Develop Reference

How to find numbers that appear only once in a matrix?

I have a given matrix called m and its dimensions are n by n and it contains whole numbers. I need to copy the numbers that appear just once to a new array called a.
I think the logic would be to have a for loop for each number in the matrix and compare it to every other number, but I don't know how to actually do that with code.
I can only use loops (no maps or such) and this is what I've come up with:
public static void Page111Ex14(int[][] m) {
int previous = 0, h = 0;
int[] a = new int[m.length*m[0].length];
for (int i = 0; i < m.length; i++) {
for (int j = 0; j < m[0].length; j++) {
previous = m[i][j];
if (m[i][j] != previous) {
a[h] = m[i][j];
h++;
}
}
}
It's probably not correct though.

Loop through it again to see if there's any repeated one. Assuming you can use labels, the answer might look a bit like that:
public static int[] getSingleInstanceArrayFromMatrix(int[][] m) {
int[] a = new int[m.length * m[0].length];
// Main loop.
for (int x = 0; x < m.length; x++) {
for (int y = 0; y < m[0].length; y++) {
// Gets the current number in the matrix.
int currentNumber = m[x][y];
// Boolean to check if the variable appears more than once.
boolean isSingle = true;
// Looping again through the array.
checkLoop:
for (int i = 0; i < m.length; i++) {
for (int j = 0; j < m[0].length; j++) {
// Assuring we are not talking about the same number in the same matrix position.
if (i != x || j != y) {
// If it is equal to our current number, we can update the variable and break.
if (m[i][j] == currentNumber) {
isSingle = false;
break checkLoop;
}
}
}
}
if (isSingle) {
a[(x * m.length) + y] = currentNumber;
}
}
}
return a;
}
Not sure if it's the most efficient, but I think it will work. It's somewhat hard to form your final array without the help of Lists or such. Since the unassigned values will default to 0, any actual zero (i.e. it's "supposed" to be there based on the matrix) will be undetected if you look up the returned array. But if there's such limitations I imagine that it's not crucially important.

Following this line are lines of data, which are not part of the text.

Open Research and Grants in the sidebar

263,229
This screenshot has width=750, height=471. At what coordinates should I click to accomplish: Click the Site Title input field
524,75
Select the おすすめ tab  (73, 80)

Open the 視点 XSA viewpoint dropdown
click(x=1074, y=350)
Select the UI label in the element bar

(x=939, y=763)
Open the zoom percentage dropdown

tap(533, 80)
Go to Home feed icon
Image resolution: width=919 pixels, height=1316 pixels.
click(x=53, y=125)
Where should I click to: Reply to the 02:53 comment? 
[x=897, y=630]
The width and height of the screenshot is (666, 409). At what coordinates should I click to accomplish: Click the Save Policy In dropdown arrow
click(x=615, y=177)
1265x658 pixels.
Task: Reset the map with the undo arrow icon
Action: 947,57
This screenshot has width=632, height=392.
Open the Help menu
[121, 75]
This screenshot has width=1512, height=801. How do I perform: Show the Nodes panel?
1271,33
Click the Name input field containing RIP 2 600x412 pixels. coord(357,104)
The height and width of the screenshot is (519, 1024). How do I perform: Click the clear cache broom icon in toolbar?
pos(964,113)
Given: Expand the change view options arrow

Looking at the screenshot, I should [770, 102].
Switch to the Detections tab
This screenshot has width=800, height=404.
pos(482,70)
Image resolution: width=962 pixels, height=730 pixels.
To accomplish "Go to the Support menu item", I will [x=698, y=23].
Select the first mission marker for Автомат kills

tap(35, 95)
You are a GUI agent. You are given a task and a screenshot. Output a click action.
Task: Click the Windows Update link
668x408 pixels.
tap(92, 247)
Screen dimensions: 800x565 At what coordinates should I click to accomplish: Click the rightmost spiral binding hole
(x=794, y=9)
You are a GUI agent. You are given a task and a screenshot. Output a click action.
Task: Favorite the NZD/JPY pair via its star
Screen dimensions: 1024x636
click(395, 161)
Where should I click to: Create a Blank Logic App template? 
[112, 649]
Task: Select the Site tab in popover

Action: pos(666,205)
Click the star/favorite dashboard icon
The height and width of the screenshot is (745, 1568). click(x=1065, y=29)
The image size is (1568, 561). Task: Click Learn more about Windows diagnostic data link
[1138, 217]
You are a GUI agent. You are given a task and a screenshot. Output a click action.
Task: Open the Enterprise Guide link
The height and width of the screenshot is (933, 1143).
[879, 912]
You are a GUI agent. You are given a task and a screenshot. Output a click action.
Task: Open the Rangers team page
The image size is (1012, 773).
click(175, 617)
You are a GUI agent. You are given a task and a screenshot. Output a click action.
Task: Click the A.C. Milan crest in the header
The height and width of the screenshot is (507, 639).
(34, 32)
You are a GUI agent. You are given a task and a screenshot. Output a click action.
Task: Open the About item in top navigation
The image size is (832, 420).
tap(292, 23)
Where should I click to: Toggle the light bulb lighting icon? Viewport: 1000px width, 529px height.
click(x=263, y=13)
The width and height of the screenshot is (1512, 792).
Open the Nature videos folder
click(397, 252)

This is one of those problems you can just throw a HashMap at and it just does your job for you. You traverse the 2d array, use a HashMap to store each element with its occurence, then traverse the HashMap and add all elements with occurence 1 to a list. Then convert this list to an array, which is what you're required to return.
This has O(n*n) complexity, where n is one dimension of the square matrix m.
import java.util.*;
import java.io.*;
class GetSingleOccurence
{
static int[] singleOccurence(int[][] m)
{
// work with a list so that we can append to it
List<Integer> aList = new ArrayList<Integer>();
HashMap<Integer, Integer> hm = new HashMap<>();
for (int row = 0; row < m.length; row++) {
for (int col = 0; col < m[row].length; col++) {
if (hm.containsKey(m[row][col]))
hm.put(m[row][col], 1 + hm.get(m[row][col]));
else
hm.put(m[row][col], 1);
}
}
for (Map.Entry entry : hm.entrySet())
{
if (Integer.parseInt(String.valueOf(entry.getValue())) == 1)
a.add(Integer.parseInt(String.valueOf(entry.getKey())));
}
// return a as an array
return a.toArray(new int[a.size()]);
}
public static void main(String args[])
{
// A 2D may of integers with some duplicates
int[][] m = { { 1, 2, 3, 4, 5 },
{ 6, 7, 8, 9, 10 },
{ 11, 12, 12, 14, 15 },
{ 16, 17, 18, 18, 20 },
{ 21, 22, 23, 24, 25 } };
a = singleOccurence(m);
}
}

It may be better to use a boolean array boolean[] dups to track duplicated numbers, so during the first pass this intermediate array is populated and the number of singles is counted.
Then create the resulting array of appropriate size, and if this array is not empty, in the second iteration over the dups copy the values marked as singles to the resulting array.
public static int[] getSingles(int[][] arr) {
int n = arr.length;
int m = arr[0].length;
boolean[] dups = new boolean[n * m];
int singles = 0;
for (int i = 0; i < dups.length; i++) {
if (dups[i]) continue; // skip the value known to be a duplicate
int curr = arr[i / m][i % m];
boolean dup = false;
for (int j = i + 1; j < dups.length; j++) {
if (curr == arr[j / m][j % m]) {
dup = true;
dups[j] = true;
}
}
if (dup) {
dups[i] = true;
} else {
singles++;
}
}
// debugging log
System.out.println("singles = " + singles + "; " + Arrays.toString(dups));
int[] res = new int[singles];
if (singles > 0) {
for (int i = 0, j = 0; i < dups.length; i++) {
if (!dups[i]) {
res[j++] = arr[i / m][i % m];
}
}
}
return res;
}
Test:
int[][] mat = {
{2, 2, 3, 3},
{4, 2, 0, 3},
{5, 4, 2, 1}
};
System.out.println(Arrays.toString(getSingles(mat)));
Output(including debugging log):
singles = 3; [true, true, true, true, true, true, false, true, false, true, true, false]
[0, 5, 1]

Your use of previous is merely an idea on the horizon. Remove it, and fill the one dimensional a. Finding duplicates with two nested for-loops would require n4 steps. However if you sort the array a, - order the values - which costs n² log n², you can find duplicates much faster.
Arrays.sort(a);
int previous = a[0];
for (int h = 1; h < a.length; ++h) {
if (a[h] == previous)...
previous = a[h];
...
It almost looks like this solution was already treated in class.

It doesn't look good:
previous = m[i][j];
if (m[i][j] != previous) {
a[h] = m[i][j];
h++;
}
you assigned m[i][j] to previous and then you check if if (m[i][j] != previous)?
Are there any limitations in the task as to the range from which the numbers can come from?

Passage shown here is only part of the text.